At the Café Central there’s a little of everything. In the evenings, musicians play late into the night. By day street vendors mill about, civilized Indians from the south who bring exquisite handicrafts, vanilla from Papaoapan, woven crafts from Bajio, embroidery from the southwest, chocolate from Oaxaca, tamales from Istmo, and mole from Puebla. It’s quite a sight. Yet there’s even greater variety in the clientele sitting at the tables, from folks who can afford the prices, which are not inconsiderable, to folks who while away the hours by stirring a teaspoon in a complimentary glass of water. And the clientele changes by the hour. On weekday mornings, men sit and read the papers or discuss them; after the lunch hour, before siesta, they hang around for a drink or a coffee. Tuesdays at five, when the menfolk have finished their siestas and returned to work, the women gather to drink chocolate and trade gossip, such as news of recent engagements, upcoming baptisms, or their health — it runs the gamut. Travelers also frequent the establishment, the majority of whom are men who have come to buy or sell merchandise, but occasionally they bring their wives and daughters (if they’re from the region or if they’re en route to the steamboats bound for Havana or New Orleans). When night falls, the folks who are trouble come out. More and more, gunslingers and fortune hunters from north of the Río Bravo can be found at the Café Central’s tables. They’re the ones primarily responsible for corrupting the establishment, because they come to satisfy appetites for things they wouldn’t think of even trying in the north.
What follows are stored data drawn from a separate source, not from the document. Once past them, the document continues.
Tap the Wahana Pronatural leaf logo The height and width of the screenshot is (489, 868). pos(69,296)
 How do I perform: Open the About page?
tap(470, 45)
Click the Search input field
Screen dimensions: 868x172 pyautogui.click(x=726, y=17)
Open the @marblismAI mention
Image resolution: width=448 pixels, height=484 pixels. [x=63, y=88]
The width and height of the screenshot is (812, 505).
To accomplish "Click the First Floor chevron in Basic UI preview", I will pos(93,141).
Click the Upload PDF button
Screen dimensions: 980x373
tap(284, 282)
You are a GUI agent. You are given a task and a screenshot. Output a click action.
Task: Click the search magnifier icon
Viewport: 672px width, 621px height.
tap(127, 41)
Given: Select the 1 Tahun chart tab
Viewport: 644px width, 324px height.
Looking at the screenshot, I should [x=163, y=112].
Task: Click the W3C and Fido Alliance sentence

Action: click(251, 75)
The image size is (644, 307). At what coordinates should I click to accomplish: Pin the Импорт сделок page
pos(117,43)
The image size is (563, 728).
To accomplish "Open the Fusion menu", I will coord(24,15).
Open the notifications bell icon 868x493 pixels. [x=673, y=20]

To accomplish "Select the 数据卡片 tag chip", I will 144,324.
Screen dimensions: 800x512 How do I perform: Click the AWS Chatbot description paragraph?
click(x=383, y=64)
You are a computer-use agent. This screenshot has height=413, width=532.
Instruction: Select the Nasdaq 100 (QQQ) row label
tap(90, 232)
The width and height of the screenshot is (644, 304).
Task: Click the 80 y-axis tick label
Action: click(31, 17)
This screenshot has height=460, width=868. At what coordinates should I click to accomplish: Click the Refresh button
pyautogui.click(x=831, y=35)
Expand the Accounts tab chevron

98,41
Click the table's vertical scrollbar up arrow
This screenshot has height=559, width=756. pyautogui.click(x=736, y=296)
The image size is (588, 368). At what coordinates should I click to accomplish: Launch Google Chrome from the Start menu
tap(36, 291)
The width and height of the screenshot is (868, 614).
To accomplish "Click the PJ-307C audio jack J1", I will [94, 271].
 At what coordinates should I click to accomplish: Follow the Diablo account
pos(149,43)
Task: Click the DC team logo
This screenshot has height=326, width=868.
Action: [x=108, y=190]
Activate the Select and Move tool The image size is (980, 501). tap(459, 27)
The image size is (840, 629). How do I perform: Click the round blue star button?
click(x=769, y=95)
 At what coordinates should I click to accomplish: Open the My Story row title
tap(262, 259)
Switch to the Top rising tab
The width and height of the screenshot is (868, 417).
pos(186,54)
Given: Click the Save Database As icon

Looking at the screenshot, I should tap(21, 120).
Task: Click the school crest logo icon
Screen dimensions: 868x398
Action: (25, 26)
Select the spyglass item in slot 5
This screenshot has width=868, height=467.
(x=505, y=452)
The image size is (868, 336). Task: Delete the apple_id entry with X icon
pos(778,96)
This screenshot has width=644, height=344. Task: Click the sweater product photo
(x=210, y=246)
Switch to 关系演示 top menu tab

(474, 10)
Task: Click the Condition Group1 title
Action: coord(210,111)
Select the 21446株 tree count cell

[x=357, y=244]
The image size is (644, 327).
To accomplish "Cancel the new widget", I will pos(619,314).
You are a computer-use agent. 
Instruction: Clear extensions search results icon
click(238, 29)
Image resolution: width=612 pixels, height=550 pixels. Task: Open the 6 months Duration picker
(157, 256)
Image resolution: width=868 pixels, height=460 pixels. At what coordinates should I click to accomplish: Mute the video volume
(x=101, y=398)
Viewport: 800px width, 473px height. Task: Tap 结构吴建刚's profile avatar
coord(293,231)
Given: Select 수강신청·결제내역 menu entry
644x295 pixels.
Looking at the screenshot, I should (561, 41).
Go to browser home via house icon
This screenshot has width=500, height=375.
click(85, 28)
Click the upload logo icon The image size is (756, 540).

Juan Pérez, the wealthy, unscrupulous Indian-trader from Mexico, who would sell his own sister if it would profit him, sits two tables over from Dr. Velafuente’s usual table. He’s no spring chicken, and his sister is the only living relation he has left. His mother died nearly ten years ago, advanced in years and ruined by money and regrets. His brothers were all low-ranking members of the army and became cannon fodder in a variety of battles. He never knew his father. He doesn’t have a Christian wife; they say he has married several Indians, but he doesn’t recognize any children as his own, and if he ever did have women, he’s forgotten them all, even their names (that is, if he ever knew them). To him women are a pair of spread legs, or several pairs, to be exact.